Sunday’s Hop Jam beer and music festival hopes to showcase that. It’s another way to help build a community.
“You’re growing this orb of stuff you’re proud of that just grows and grows,” Taylor Hanson said. “Then, every once in a while, you hope something really leaps out.”
Hopefully, the inaugural beer and music festival Hop Jam will be one of those things that leaps out, they said.
Finding their fit
That Mayfest in 1992 was the first step down their long and winding path. Wearing sunglasses and greaser jackets, the three boys, with Isaac at age 11, Taylor at 9 and Zac at 7, had a harmony and rhythm impressive to many at the time.
And from most directions, they saw green lights.
“We were never told we couldn’t do what we’re doing,” Taylor Hanson said. “We were raised in this very, ‘If you work hard enough you can probably do that.’”
They recorded a couple of albums locally, including one with the song that would be their breakout hit. Eventually, they settled into their own roles and instruments, further honing their own sound as teenagers. But their age threw many off.
“I feel like, in some level, in our biggest moments of success we were always the underdog,” Isaac Hanson said. “As you’re the young kids, you’re definitely not like the core demo for being able to play the festivals.”
“No one really knew what to do with us,” Taylor Hanson added.

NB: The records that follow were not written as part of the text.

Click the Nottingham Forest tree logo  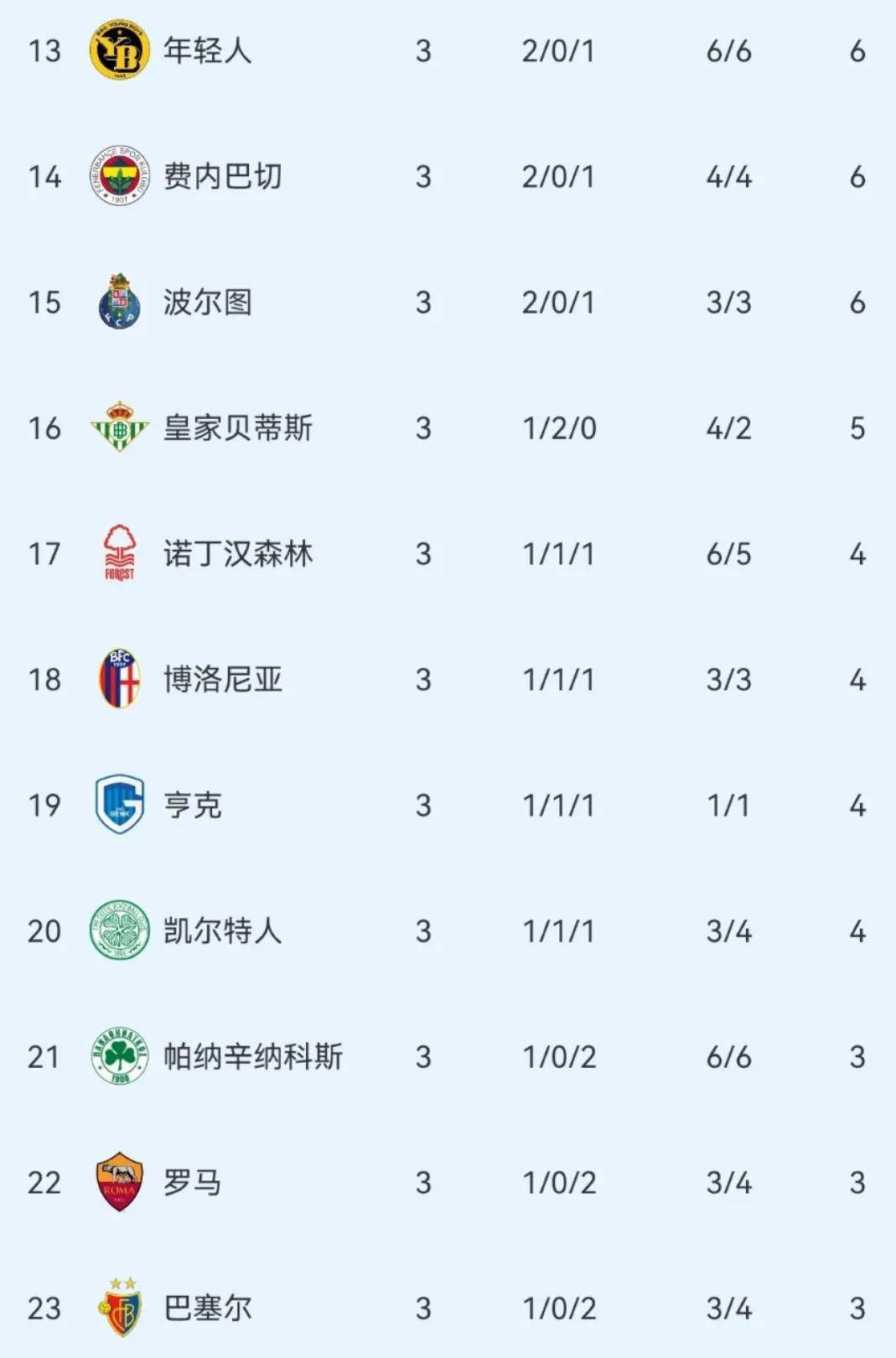pos(120,553)
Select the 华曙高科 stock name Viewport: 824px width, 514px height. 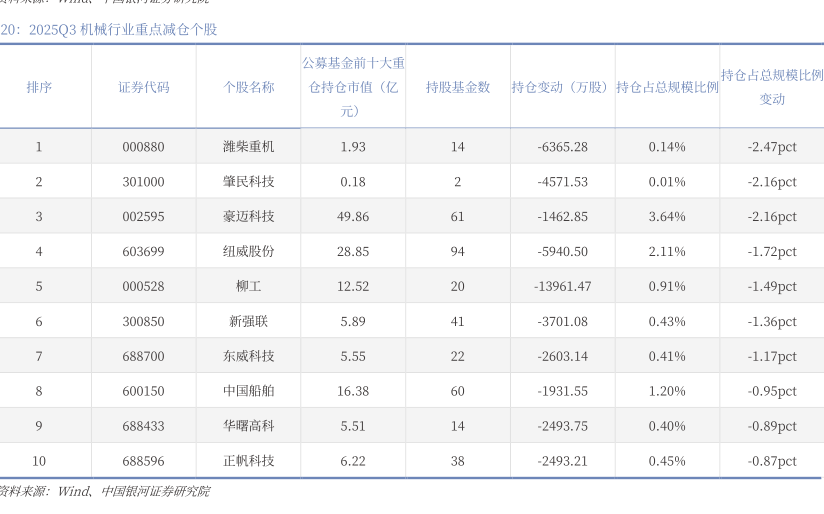(248, 426)
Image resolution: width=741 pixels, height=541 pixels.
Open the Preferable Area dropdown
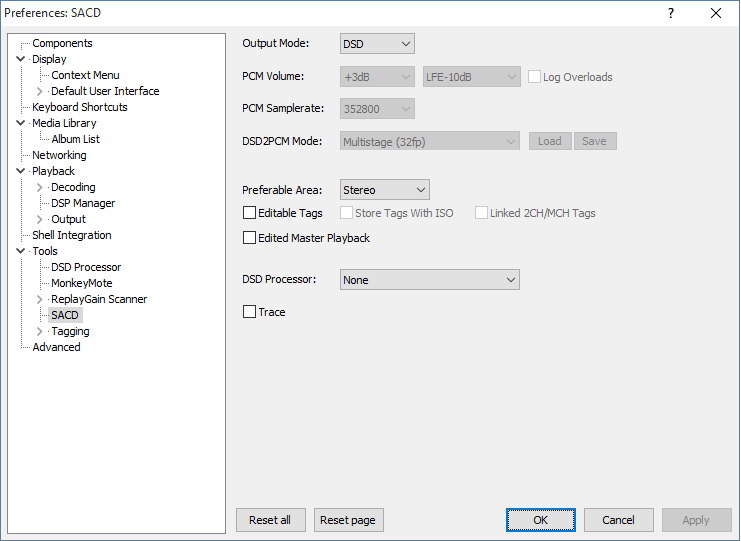pos(384,190)
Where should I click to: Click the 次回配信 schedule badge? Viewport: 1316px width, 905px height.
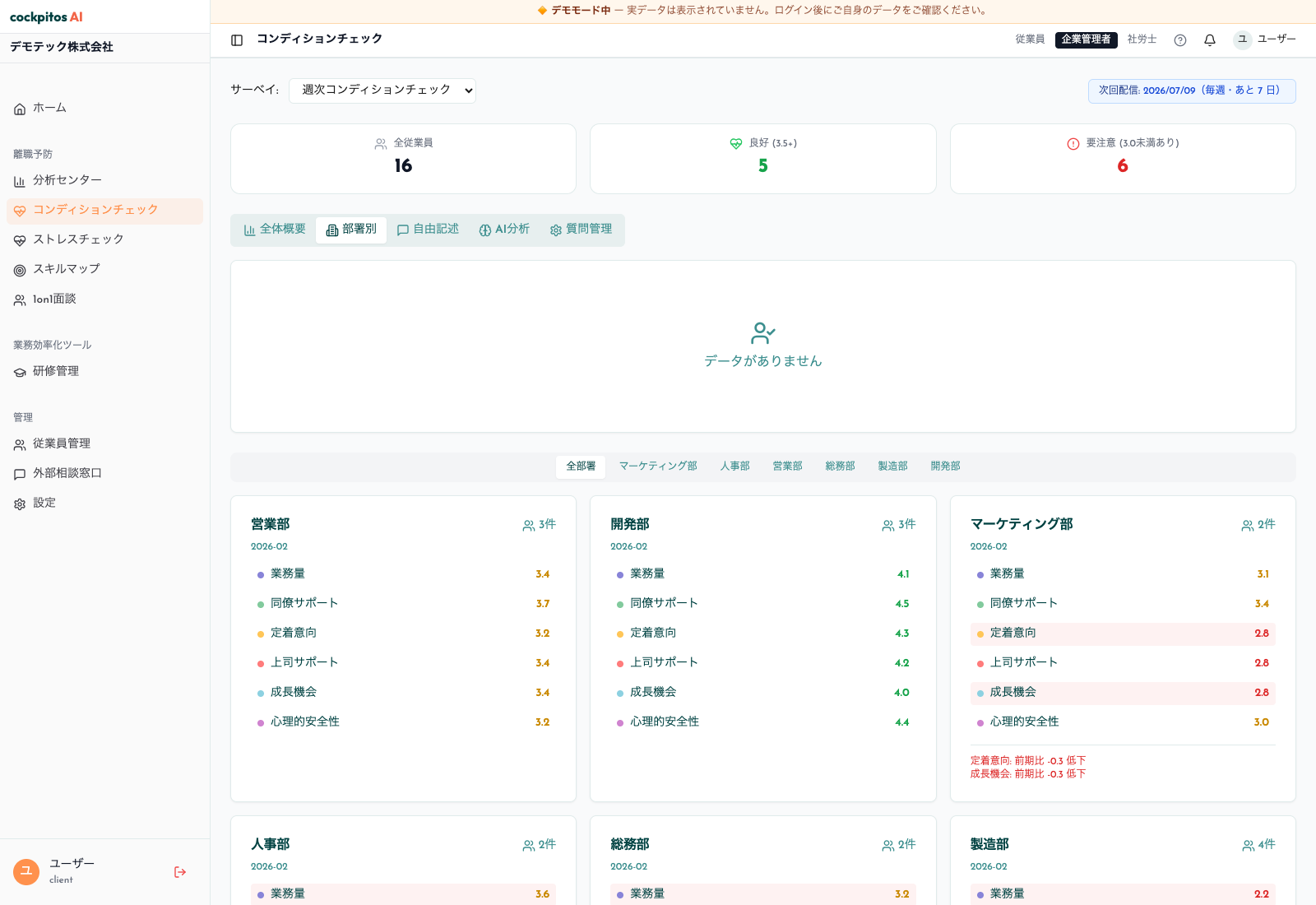point(1192,90)
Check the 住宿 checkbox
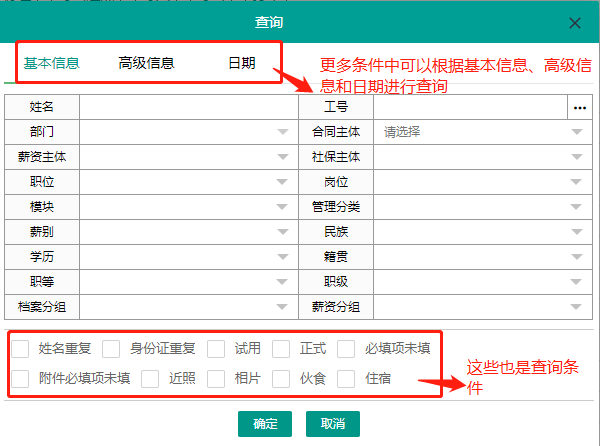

In 1997, though, things took off quickly.
The album “Middle of Nowhere” was released on May 6, 1997. It included the song “MMMBop,” an earworm that dominated the radio and cassette players of teens across the world.
More than 4 million copies of “Middle of Nowhere” have been sold in the United States with approximately 10 million worldwide. All while they were teens themselves.
However, they didn’t necessarily see what they were doing as something unique.
“We just followed people we thought of in the history of music, they were how old?” Taylor Hanson said. “But we just thought this was the next step.”
Most adult musicians would feel pressure from such an album. Hanson was no different.
The pressure they felt came from outside forces, but Hanson knew they needed to keep their creativity in their own hands.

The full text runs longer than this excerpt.